Closure is a set conception, and I want to spare more time and effort to define everything clear.

A "closure" refers to the set of all functional dependencies that can be logically implied or derived from a given set of functional dependencies. The closure helps us determine all the relationships between attributes (columns) in a database based on the initial set of dependencies.

Here's an explanation of the concept:

Set of Functional Dependencies (F): This is the initial set of functional dependencies that you have in a database. Each functional dependency in this set consists of an implication between two sets of attributes. For example, "A -> B" means that attribute A determines attribute B.

Closure of F (F+): The closure of F, denoted as F+, is the set of all functional dependencies that can be logically derived from the initial set F. In other words, F+ contains all the dependencies that are implied by the transitive and reflexive properties of functional dependencies.
- Transitive Property: If you have functional dependencies A -> B and B -> C, you can infer the dependency A -> C. This means that if A determines B, and B determines C, then A determines C.
- Reflexive Property: Every attribute determines itself, so if you have a dependency A, you can consider it as A -> A.

By applying these properties, you can determine all the implied functional dependencies within the database. The closure F+ ensures that you have a complete and consistent understanding of how attributes depend on one another in your database schema.

Here's an example to illustrate the concept:

Suppose you have the following set of functional dependencies:

A → B

B v C

From these dependencies, you can derive the following implied dependencies:

A → C (using the transitive property)

So, in this case, the closure F+ includes:

A → B

B →C

A → C

The closure F+ provides a comprehensive understanding of the relationships between attributes based on the initial set of functional dependencies.
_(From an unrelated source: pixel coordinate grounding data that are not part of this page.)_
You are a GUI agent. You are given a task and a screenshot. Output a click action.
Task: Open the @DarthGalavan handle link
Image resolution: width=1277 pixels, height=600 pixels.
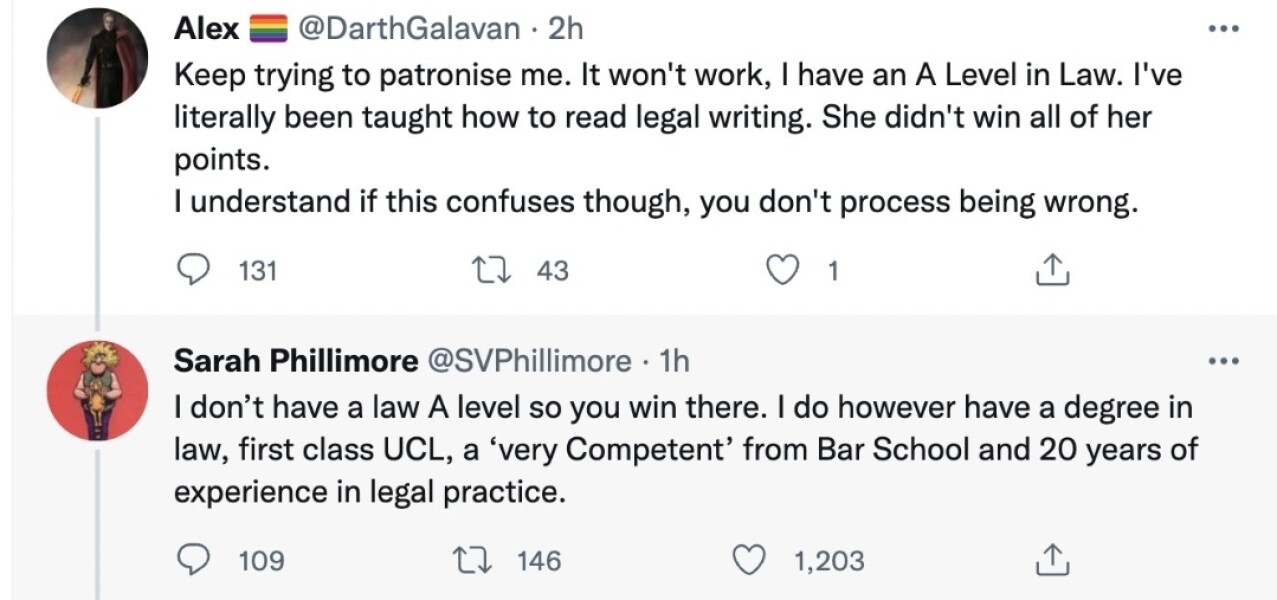point(407,29)

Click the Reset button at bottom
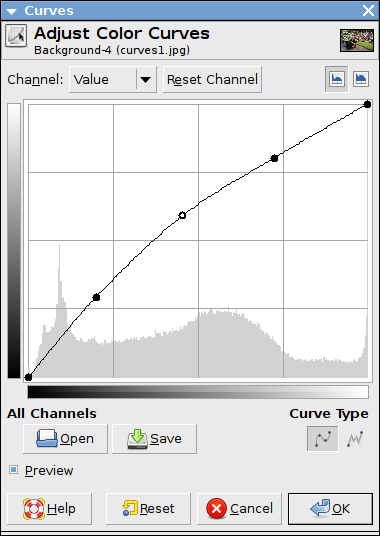tap(148, 509)
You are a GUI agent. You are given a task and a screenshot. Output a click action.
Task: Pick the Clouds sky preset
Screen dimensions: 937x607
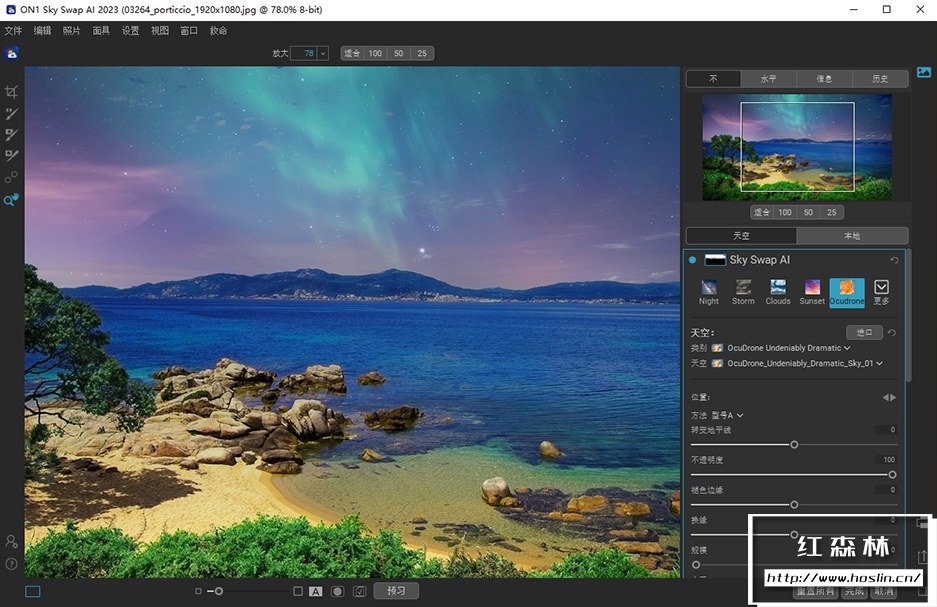point(778,292)
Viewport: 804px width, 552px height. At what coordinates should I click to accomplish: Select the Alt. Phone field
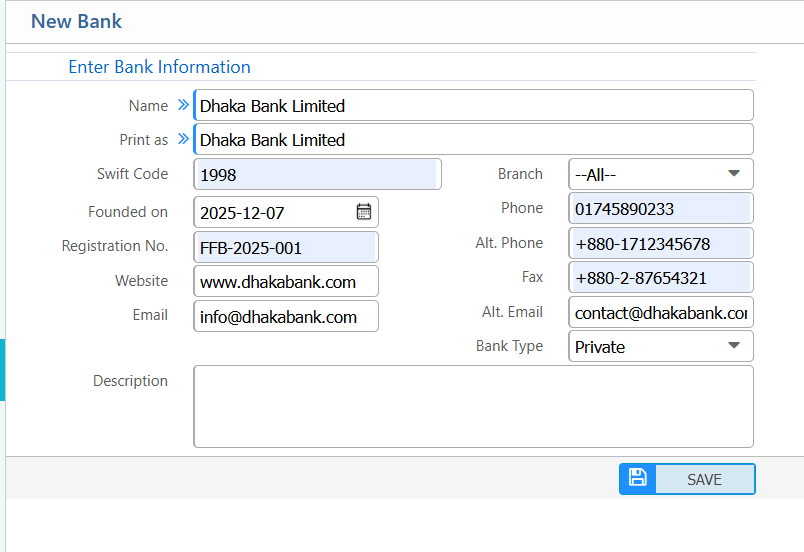point(660,244)
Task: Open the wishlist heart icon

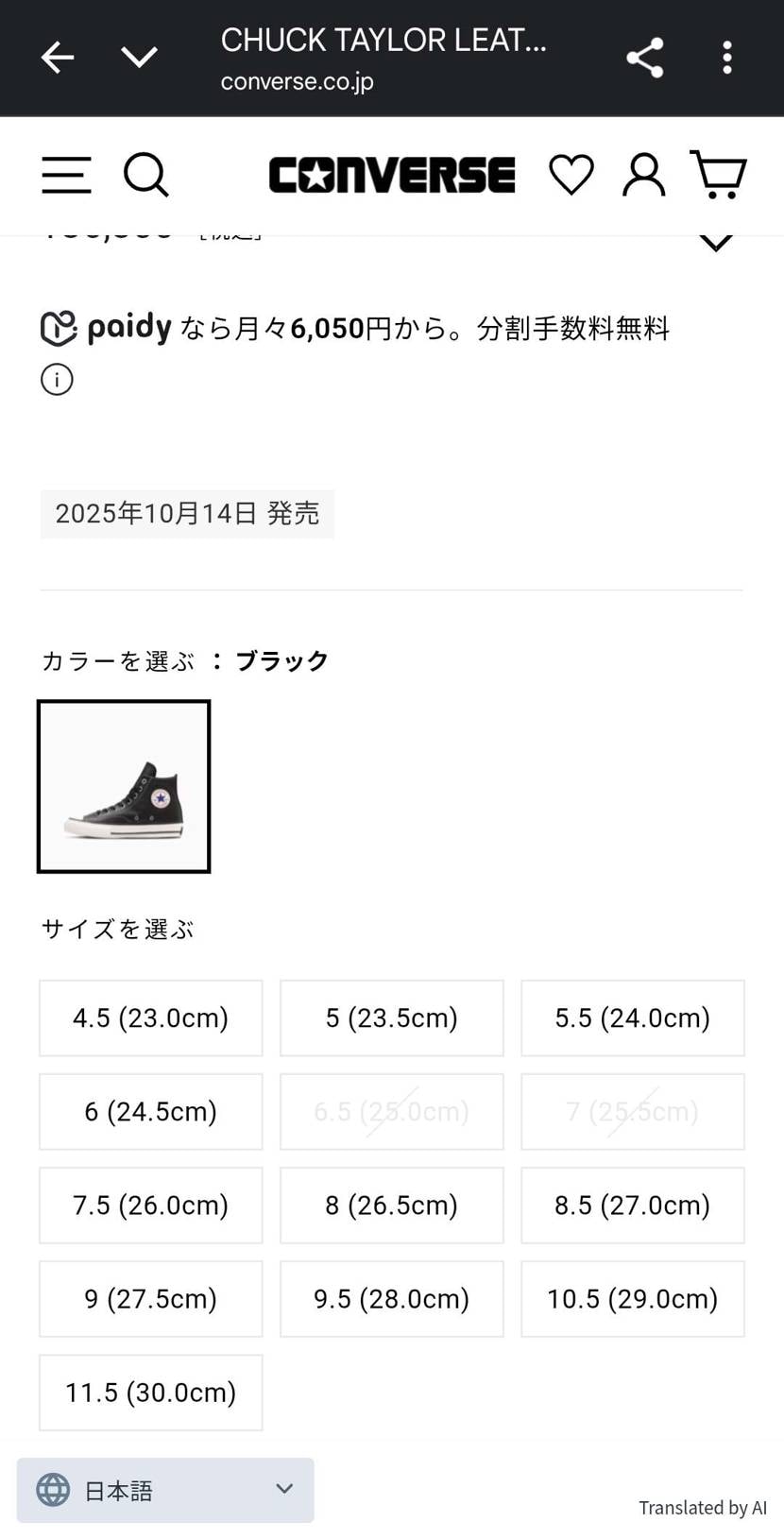Action: [x=571, y=175]
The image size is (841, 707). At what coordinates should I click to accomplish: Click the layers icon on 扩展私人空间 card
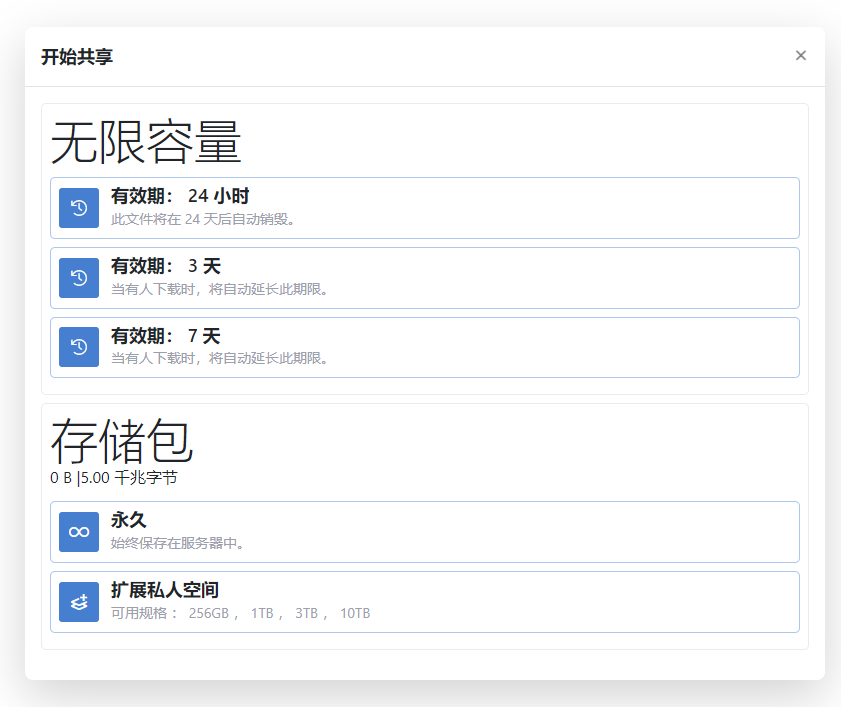[x=78, y=602]
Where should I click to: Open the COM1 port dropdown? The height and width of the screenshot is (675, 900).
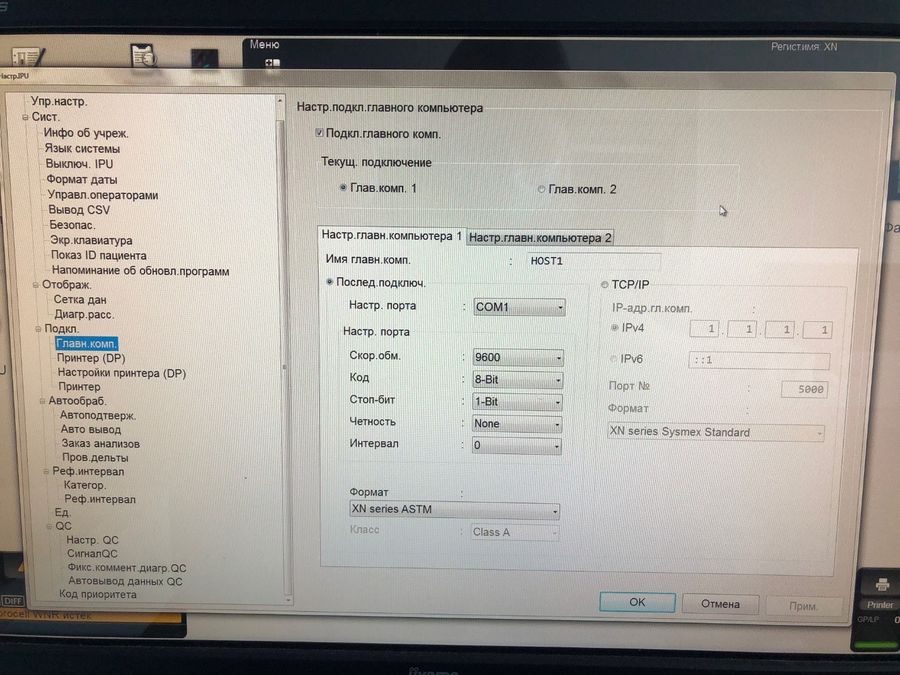point(519,307)
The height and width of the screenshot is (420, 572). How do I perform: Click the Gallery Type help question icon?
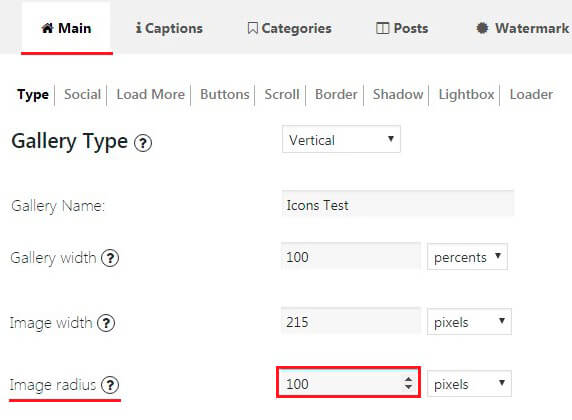[x=143, y=143]
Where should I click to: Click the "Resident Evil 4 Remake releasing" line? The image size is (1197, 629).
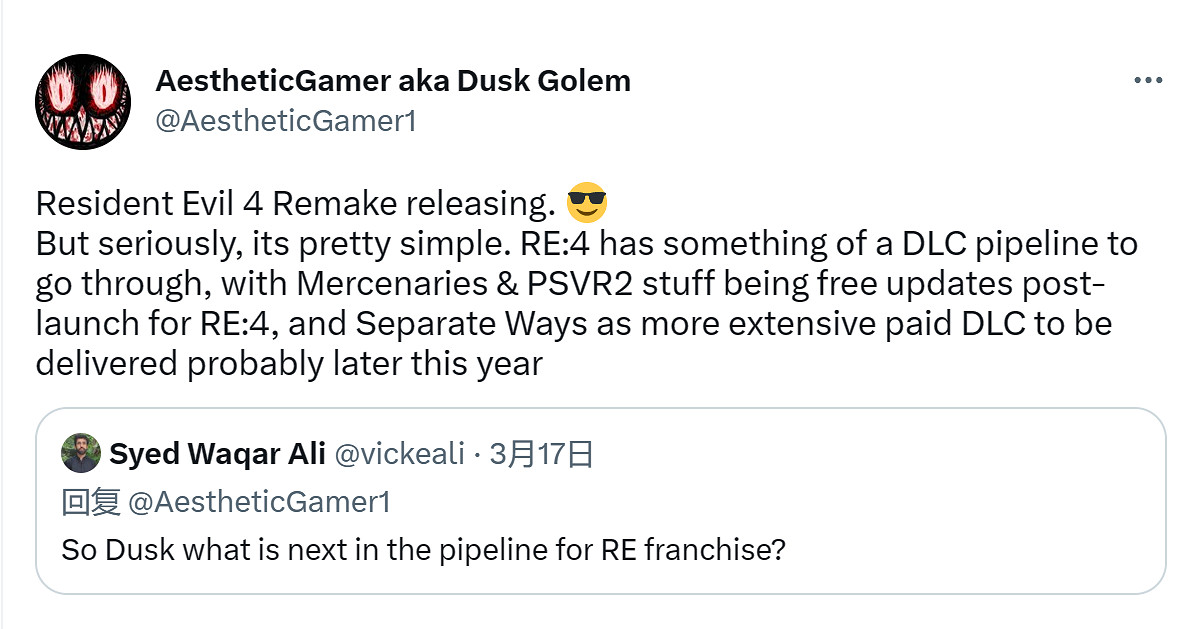(295, 204)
Keys and Functional Dependencies

Hope you still remember the conception of superkey, candidate key, primary key, and secondary key. Here is a recap:

K is a superkey for relation schema R if and only if K → R

K is a candidate key for R if and only if
- K→R, and
- for no $\alpha \sub K, \alpha\rightarrow R$
- One of the candidate keys is designated to be the primary key, and the others can be called secondary keys

All data fields other than the pk can be called secondary key

Here introduce some new concepts:

A prime attribute is a member of some candidate's key
- If there is only one candidate key – the primary key – then a prime attribute is an attribute that is a member of the primary key

A nonprime attribute is not a prime attribute — that is, it is not a member of any candidate key
- If there is only one candidate key – the primary key – then a nonprime attribute is an attribute that is not a member of the primary key

Trivial Functional Dependencies

When $\alpha\rightarrow\beta$ , and $\beta\sub\alpha$ , then it is trivial

It is called trivial because it doesn’t tell you any extra information, because it is self-contained in the original FD.

for example:

$a, b\rightarrow a$

$a\rightarrow a$

Lossless Decomposition and Functional Dependency Property

From above, we know that $r = \Pi_{R_1}(r)\bowtie\Pi_{R_2}(r)$ is a lossless decomposition. This can be equal to this property.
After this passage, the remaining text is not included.